This commitment will support Trafigura’s efforts to develop the market for low-carbon fuels including low-carbon premium gasoline. The Agreement will also enable Trafigura to supply SAF to both US and international customers whose interest is growing in low-carbon jet fuel.

“This is our largest single contract to date, and with it, brings Gevo to over $1.5B of revenue in long term contracts when added to the other contracts we have in place. As drop-in fuels, Gevo’s renewable, very high-octane gasoline and SAF are a perfect fit with Trafigura’s existing fuels business and will allow them to integrate these low-carbon options seamlessly into their supply chains. We expect that our low-carbon fuels will enable certain of Trafigura’s customers to substantially lower their carbon footprint,” said Patrick Gruber, Chief Executive Officer of Gevo.

“Today’s agreement is a natural fit between our companies that will help drive the expansion of our renewable fuels product offering. We look forward to continuing to make a positive impact on the transition towards a low carbon economy,” said Robert Kreider, Head of the Strategic Management and Development Group, North America for Trafigura.

Having produced SAF and other hydrocarbons for nearly a decade, Gevo has a unique business system as it integrates sustainable agriculture and biorefining to produce SAF and low-carbon premium gasoline. For every gallon of low-carbon premium gasoline or SAF produced, Gevo produces about ten pounds of protein for the food chain, delivering substantially all of the nutritional value of corn to the food chain. The farmers who supply Gevo on average are capturing carbon, building up their soil with regenerative agriculture techniques. Utilizing a low-carbon ecosystem is vital to Gevo. Gevo began to use ISCC+ and Roundtable on Sustainable Biomaterials (RSB) certified corn for its Luverne, Minnesota facility while displacing fossil-derived power and heat with wind turbines and the upcoming implementation of biogas from dairy manure generated nearby. The execution of this circularity is unique and Gevos’ SAF is expected to have greenhouse gas profile reduction of 70% compared to the fossil-based jet fuel alternative. Eventually, it may be possible through soil carbon sequestration to completely decarbonize jet fuel through the use of Gevo’s SAF.

### Information shown
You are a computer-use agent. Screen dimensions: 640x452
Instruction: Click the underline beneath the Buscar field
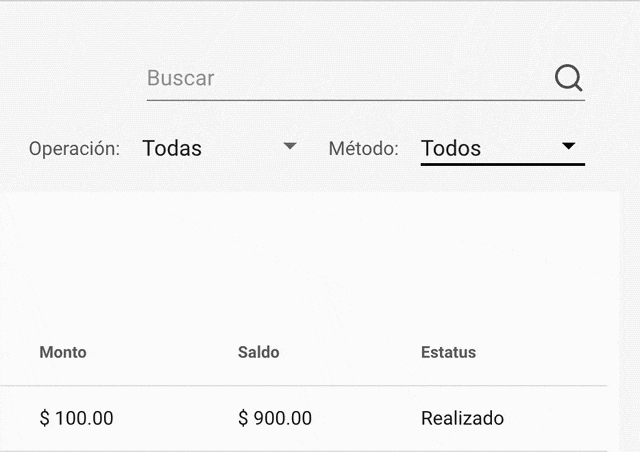click(x=365, y=100)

### Goal of the exercise
According to the Gevo–Trafigura excerpt, how much protein does Gevo produce for every gallon of low-carbon premium gasoline or SAF? The listing has nothing to do with the Gevo–Trafigura excerpt.

### The completed task
About ten pounds of protein.